PROBLEM TO SOLVE: Render the listing from the line with "This screenshot has" to the line with "Action: (342, 33)", both included, as a Markdown table with the columns Row and Line, numbering each line and skipping blank ones. Leave the pictures out.

DATASET EXTRACT:
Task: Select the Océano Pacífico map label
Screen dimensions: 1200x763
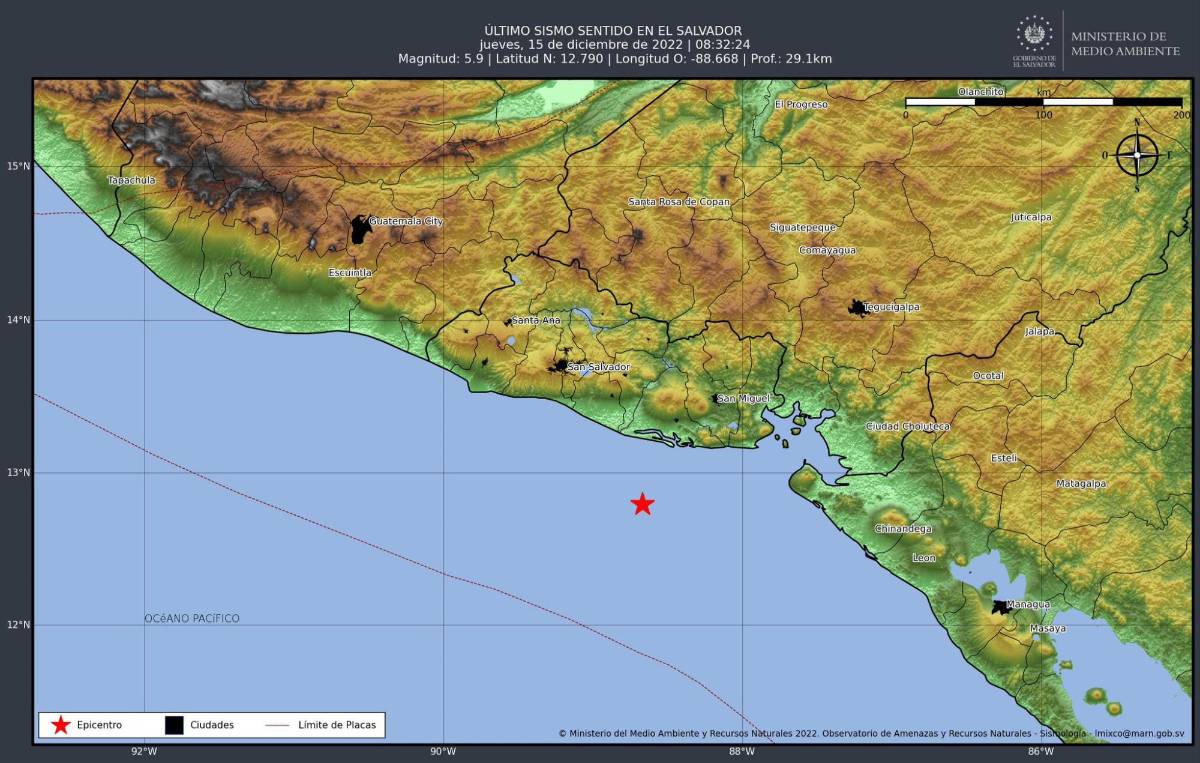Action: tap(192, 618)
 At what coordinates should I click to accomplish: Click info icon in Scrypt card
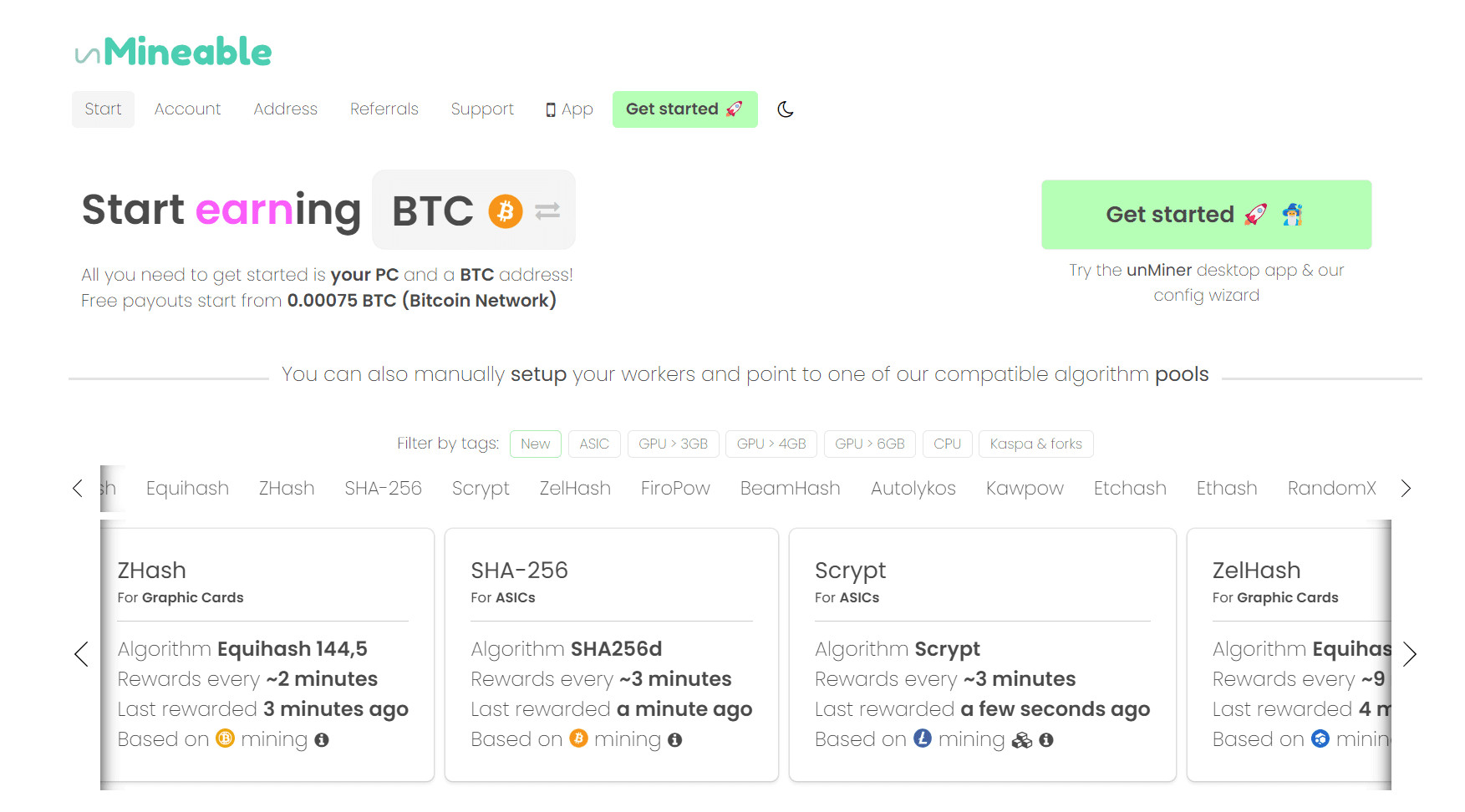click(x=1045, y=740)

==

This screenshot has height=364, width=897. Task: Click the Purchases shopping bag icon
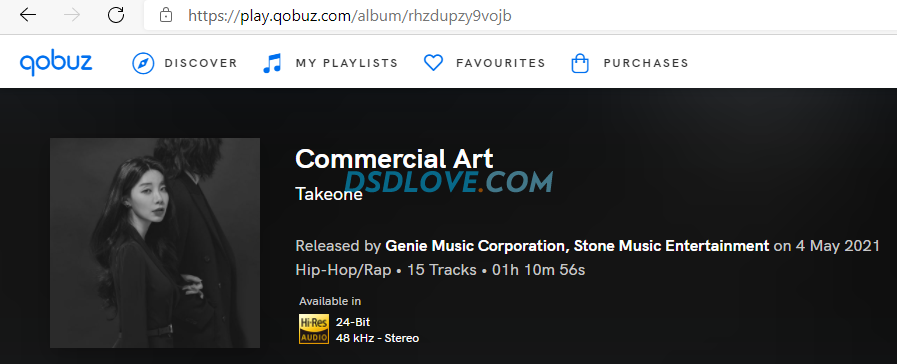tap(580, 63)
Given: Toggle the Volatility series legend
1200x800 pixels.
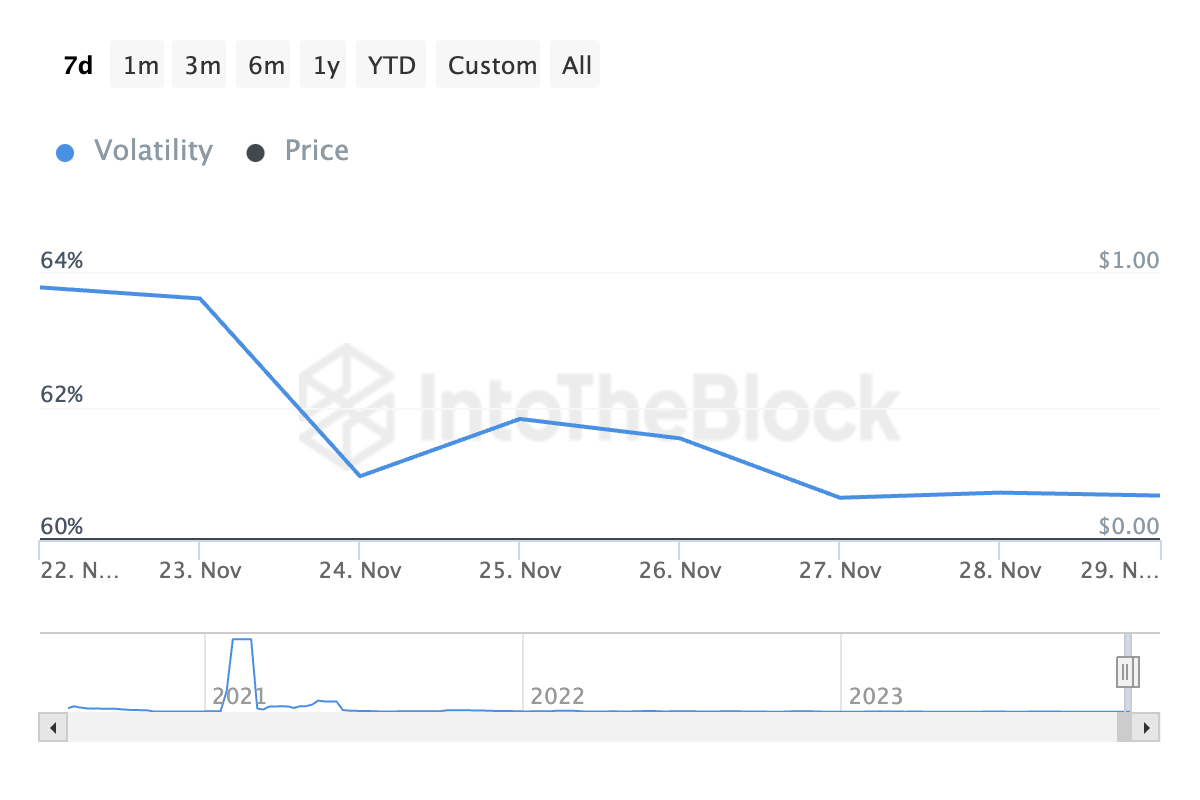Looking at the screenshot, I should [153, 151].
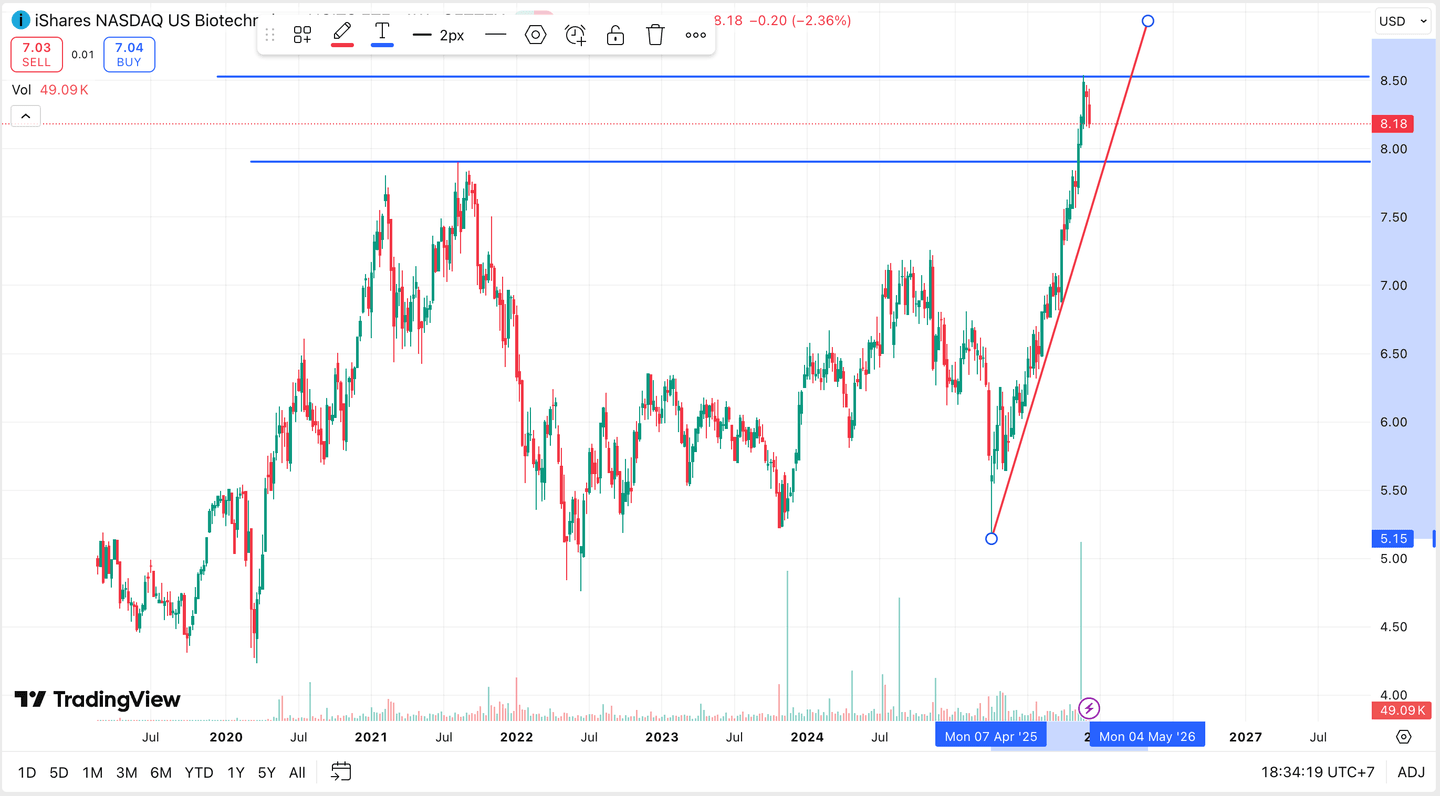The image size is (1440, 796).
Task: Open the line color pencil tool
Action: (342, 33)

---

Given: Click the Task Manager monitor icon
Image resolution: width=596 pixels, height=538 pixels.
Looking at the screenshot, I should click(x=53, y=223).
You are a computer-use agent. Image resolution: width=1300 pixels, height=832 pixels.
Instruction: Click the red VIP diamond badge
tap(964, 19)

THE SOLUTION:
| Row | Line |
|---|---|
| 1 | This screenshot has height=364, width=897. Task: Click the Purchases shopping bag icon |
| 2 | tap(580, 63) |
| 3 | Given: Toggle the Volatility series legend |
| 4 | 1200x800 pixels. |
| 5 | Looking at the screenshot, I should [153, 151]. |
| 6 | The image size is (1440, 796). |
| 7 | Task: Open the line color pencil tool |
| 8 | Action: (342, 33) |